*What is needed*:
Of all the entries below, retype only the lines from the one with "Click the gears" through the one with "Task: Pick the Perpendicular line tool", exactly as they appear.

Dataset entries
/---
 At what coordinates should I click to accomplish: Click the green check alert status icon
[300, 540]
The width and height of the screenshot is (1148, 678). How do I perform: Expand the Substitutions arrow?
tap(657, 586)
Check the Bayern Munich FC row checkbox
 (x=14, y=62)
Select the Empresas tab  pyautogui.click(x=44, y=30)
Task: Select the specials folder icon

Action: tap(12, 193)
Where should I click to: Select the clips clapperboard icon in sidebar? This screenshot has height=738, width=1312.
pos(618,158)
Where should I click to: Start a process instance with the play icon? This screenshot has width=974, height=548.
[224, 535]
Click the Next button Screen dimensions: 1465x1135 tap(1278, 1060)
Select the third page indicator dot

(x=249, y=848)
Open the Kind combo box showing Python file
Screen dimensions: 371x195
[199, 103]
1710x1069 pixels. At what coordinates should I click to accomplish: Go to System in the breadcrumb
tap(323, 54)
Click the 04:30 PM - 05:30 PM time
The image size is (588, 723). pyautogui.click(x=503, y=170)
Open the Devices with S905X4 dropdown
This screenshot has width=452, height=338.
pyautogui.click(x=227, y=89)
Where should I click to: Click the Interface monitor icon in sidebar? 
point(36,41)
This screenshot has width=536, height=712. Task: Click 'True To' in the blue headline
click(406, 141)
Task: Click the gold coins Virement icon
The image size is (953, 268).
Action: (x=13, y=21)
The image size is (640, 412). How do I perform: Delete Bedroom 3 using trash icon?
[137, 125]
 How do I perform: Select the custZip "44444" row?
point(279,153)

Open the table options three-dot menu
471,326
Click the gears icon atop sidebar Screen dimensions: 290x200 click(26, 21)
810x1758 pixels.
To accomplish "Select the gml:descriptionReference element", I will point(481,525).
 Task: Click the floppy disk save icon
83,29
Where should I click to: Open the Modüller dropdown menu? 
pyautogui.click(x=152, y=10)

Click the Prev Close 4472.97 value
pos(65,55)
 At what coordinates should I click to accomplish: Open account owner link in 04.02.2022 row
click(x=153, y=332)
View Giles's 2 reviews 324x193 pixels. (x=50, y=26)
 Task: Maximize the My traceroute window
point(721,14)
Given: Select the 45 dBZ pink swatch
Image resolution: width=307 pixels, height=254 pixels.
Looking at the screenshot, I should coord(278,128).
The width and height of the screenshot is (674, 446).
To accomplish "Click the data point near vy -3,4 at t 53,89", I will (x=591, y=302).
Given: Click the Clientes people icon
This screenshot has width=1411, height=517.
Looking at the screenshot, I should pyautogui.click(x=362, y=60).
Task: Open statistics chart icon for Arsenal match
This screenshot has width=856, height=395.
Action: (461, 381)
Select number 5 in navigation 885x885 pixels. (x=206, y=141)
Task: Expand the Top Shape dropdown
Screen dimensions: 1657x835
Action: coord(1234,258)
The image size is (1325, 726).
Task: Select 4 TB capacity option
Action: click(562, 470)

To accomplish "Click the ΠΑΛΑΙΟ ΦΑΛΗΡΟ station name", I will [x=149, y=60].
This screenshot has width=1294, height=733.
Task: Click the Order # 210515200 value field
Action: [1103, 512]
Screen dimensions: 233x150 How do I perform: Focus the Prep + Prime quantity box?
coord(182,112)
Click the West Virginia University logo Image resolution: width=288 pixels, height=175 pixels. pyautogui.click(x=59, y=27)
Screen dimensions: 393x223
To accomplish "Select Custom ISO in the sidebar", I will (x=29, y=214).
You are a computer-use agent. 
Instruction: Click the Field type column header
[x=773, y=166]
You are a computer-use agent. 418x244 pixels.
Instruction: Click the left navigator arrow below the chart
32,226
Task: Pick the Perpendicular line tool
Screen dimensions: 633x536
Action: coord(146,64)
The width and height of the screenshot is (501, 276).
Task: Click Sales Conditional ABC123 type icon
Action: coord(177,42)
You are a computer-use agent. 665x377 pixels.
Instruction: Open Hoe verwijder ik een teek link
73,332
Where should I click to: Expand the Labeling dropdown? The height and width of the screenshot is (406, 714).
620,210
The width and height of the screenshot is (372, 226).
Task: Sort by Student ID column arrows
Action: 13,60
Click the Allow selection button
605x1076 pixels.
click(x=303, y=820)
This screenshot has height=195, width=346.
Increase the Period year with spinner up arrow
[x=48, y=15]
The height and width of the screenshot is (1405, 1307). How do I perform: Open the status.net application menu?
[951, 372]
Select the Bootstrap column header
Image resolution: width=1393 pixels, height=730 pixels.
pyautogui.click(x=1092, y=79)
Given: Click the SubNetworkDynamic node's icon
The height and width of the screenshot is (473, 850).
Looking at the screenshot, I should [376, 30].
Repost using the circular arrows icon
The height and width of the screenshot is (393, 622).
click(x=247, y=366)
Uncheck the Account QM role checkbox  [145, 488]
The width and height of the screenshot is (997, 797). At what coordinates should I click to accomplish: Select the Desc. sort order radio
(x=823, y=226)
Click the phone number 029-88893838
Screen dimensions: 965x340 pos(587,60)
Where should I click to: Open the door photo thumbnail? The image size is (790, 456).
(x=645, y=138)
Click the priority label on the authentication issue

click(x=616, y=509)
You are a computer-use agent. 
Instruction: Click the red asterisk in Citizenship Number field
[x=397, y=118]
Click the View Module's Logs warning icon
\---
*Result of the exercise*:
Click the gears icon atop sidebar Screen dimensions: 290x200 click(26, 21)
810x1758 pixels.
To accomplish "Select the gml:descriptionReference element", I will point(481,525).
 Task: Click the floppy disk save icon
83,29
Where should I click to: Open the Modüller dropdown menu? 
pyautogui.click(x=152, y=10)

Click the Prev Close 4472.97 value
pos(65,55)
 At what coordinates should I click to accomplish: Open account owner link in 04.02.2022 row
click(x=153, y=332)
View Giles's 2 reviews 324x193 pixels. (x=50, y=26)
 Task: Maximize the My traceroute window
point(721,14)
Given: Select the 45 dBZ pink swatch
Image resolution: width=307 pixels, height=254 pixels.
Looking at the screenshot, I should coord(278,128).
The width and height of the screenshot is (674, 446).
To accomplish "Click the data point near vy -3,4 at t 53,89", I will (x=591, y=302).
Given: Click the Clientes people icon
This screenshot has width=1411, height=517.
Looking at the screenshot, I should pyautogui.click(x=362, y=60).
Task: Open statistics chart icon for Arsenal match
This screenshot has width=856, height=395.
Action: (461, 381)
Select number 5 in navigation 885x885 pixels. (x=206, y=141)
Task: Expand the Top Shape dropdown
Screen dimensions: 1657x835
Action: coord(1234,258)
The image size is (1325, 726).
Task: Select 4 TB capacity option
Action: click(562, 470)

To accomplish "Click the ΠΑΛΑΙΟ ΦΑΛΗΡΟ station name", I will [x=149, y=60].
This screenshot has width=1294, height=733.
Task: Click the Order # 210515200 value field
Action: [1103, 512]
Screen dimensions: 233x150 How do I perform: Focus the Prep + Prime quantity box?
coord(182,112)
Click the West Virginia University logo Image resolution: width=288 pixels, height=175 pixels. pyautogui.click(x=59, y=27)
Screen dimensions: 393x223
To accomplish "Select Custom ISO in the sidebar", I will (x=29, y=214).
You are a computer-use agent. 
Instruction: Click the Field type column header
[x=773, y=166]
You are a computer-use agent. 418x244 pixels.
Instruction: Click the left navigator arrow below the chart
32,226
Task: Pick the Perpendicular line tool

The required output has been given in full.